The television ads are appearing more frequently and the cars they tout more recognizable. Within a few months public charging stations will start to spring up around central Illinois as electrical vehicles (EVs) enter the American consumer consciousness as a viable choice for motorists. And those EVs don’t exist without batteries, just like laptops, cell phones, and almost every other one of the electronic devices that seem essential to life in the 21st Century.
With the factors of climate change, the energy crisis, and consumer demand as incentives, the government – principally the Department of Energy (DOE) — is pushing for big technology advances in batteries, or the more generic term, electrical energy storage (EES) systems. Beckman Institute researchers are at the forefront of these research efforts when it comes to creating battery systems that are longer lasting, more reliable, more powerful, faster, and safer. That is especially true when it comes to advancing battery technology for electrical vehicles.
Electrical vehicles have been around for awhile, but mostly they have been the transportation choice of those concerned with the environment and the hobbyist. Now there is a push by both manufacturers and government (in the form of tax credits and research grants) to bring them to a mass marketplace.

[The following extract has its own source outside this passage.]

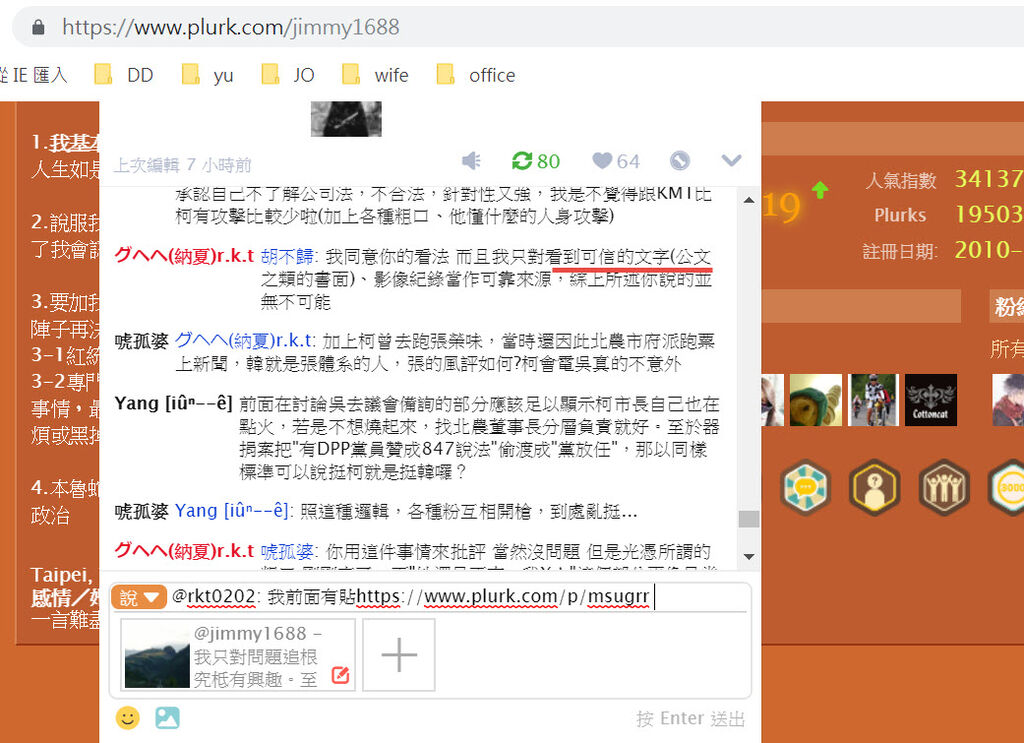Expand plurk options chevron menu
1024x743 pixels.
[731, 160]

A new ad campaign for an all-electric car, the Mitsubishi i EV, is touting Bloomington-Normal, Illinois, as a model EV community. The car is already being sold by dealerships in California, and is slated to hit the roads locally this spring. The Chevrolet Volt is an electrical vehicle with a gas generator in reserve for longer distance driving; there are more than 6,000 already in use on American roadways.
Several faculty in Beckman’s Molecular and Electronic Nanostructures research theme have made recent discoveries that have the potential for greatly advancing battery systems, including creating self-healing technology for EES ( Scott White, Nancy Sottos and Jeff Moore), and developing ultrahigh energy and power density batteries ( Paul Braun, Harley Johnson, and Sottos).
White, Sottos, and Moore are members of Beckman’s Autonomous Materials Systems group who have developed self-healing materials systems based on microcapsule and vascular technology that autonomically responds to damage with healing agents. Now they are applying some of those same techniques toward self-healing for batteries. Their work is part of a new DOE-funded Center for Electrical Energy Storage (CEES) that seeks to create future battery technology for EVs that is both longer-lasting and safer.
But electrical vehicles are already coming off assembly lines, General Motors and Mitsubishi wagering a lot on their success. Fires in lithium-ion batteries — the most common battery technology in use today — have plagued electronic devices, and have occurred in delayed fashion following crash tests of the Volt.
“There is a huge amount of pressure to solve problems right away because these are being rolled out,” White said. “As we’ve just seen with the Volt fire, the more these cars are out there, the more you’re going to see these reports. If electric cars come out and have safety problems and have major loss of life and property, the public is just not going to go that route.
“And we have to in order to solve the energy problem. We can’t fail. We’ve got to pay really serious attention to safety issues and make sure that is never going to be a problem.”
Self-healing Methods for Making Batteries Safer
Last year two Volts caught fire following crash tests — in one case, days and in another, weeks after the test — by the National Highway Traffic Safety Administration; later, the lithium-ion battery that powers the car was determined to be the culprit. According to the Associated Press story on one incident, an “NHTSA investigation concluded the crash test damaged the battery, which later led to the fire. Lithium-ion batteries, which are used in a vast array of consumer electronics, have a history of sometimes catching fire when damaged.”